> [WORK ITEM]:
What is needed here is every line of the records that includes "logo".

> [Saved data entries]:
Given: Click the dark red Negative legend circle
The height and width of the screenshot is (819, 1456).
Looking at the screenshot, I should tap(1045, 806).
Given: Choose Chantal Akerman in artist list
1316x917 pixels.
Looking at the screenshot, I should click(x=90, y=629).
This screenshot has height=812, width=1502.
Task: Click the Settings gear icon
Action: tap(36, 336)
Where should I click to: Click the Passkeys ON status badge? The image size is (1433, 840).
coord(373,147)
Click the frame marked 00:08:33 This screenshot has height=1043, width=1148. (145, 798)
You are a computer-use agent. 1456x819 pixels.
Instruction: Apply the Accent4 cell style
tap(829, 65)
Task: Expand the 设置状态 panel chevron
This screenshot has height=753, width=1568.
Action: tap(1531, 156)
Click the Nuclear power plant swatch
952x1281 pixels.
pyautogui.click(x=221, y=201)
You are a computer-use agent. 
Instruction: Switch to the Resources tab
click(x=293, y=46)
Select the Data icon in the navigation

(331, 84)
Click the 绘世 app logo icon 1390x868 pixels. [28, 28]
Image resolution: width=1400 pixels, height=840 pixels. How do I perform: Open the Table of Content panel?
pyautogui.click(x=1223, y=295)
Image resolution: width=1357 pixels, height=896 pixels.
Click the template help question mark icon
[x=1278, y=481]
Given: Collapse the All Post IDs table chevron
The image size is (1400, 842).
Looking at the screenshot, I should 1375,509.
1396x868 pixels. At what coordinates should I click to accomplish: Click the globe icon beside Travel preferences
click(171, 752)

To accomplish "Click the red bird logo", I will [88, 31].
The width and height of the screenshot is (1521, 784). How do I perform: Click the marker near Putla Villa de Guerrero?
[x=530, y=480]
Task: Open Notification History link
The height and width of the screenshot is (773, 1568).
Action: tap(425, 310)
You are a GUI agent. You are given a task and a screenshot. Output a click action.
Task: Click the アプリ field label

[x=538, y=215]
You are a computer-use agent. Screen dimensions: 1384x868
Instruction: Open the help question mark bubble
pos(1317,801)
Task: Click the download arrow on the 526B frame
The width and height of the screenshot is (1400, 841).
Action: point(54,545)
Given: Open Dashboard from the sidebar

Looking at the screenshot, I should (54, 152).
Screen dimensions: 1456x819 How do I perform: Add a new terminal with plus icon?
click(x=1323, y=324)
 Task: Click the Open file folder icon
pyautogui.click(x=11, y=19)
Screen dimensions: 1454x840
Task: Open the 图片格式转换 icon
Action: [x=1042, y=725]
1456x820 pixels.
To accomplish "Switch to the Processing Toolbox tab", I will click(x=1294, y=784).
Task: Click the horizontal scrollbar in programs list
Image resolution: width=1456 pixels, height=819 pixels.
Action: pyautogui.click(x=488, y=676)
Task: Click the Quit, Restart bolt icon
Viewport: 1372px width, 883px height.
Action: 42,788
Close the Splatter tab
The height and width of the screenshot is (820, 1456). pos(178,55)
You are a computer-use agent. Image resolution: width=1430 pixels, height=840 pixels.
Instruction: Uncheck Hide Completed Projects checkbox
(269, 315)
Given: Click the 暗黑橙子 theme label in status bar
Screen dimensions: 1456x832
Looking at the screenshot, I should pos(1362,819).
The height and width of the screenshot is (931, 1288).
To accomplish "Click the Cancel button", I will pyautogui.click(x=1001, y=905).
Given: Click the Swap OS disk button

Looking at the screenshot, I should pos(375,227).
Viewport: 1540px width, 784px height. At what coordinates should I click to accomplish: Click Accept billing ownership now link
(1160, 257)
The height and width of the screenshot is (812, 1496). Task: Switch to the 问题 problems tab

> [RESPONSE FOR THIS EXERCISE]:
Click the 绘世 app logo icon 1390x868 pixels. [28, 28]
To accomplish "Click the red bird logo", I will [88, 31].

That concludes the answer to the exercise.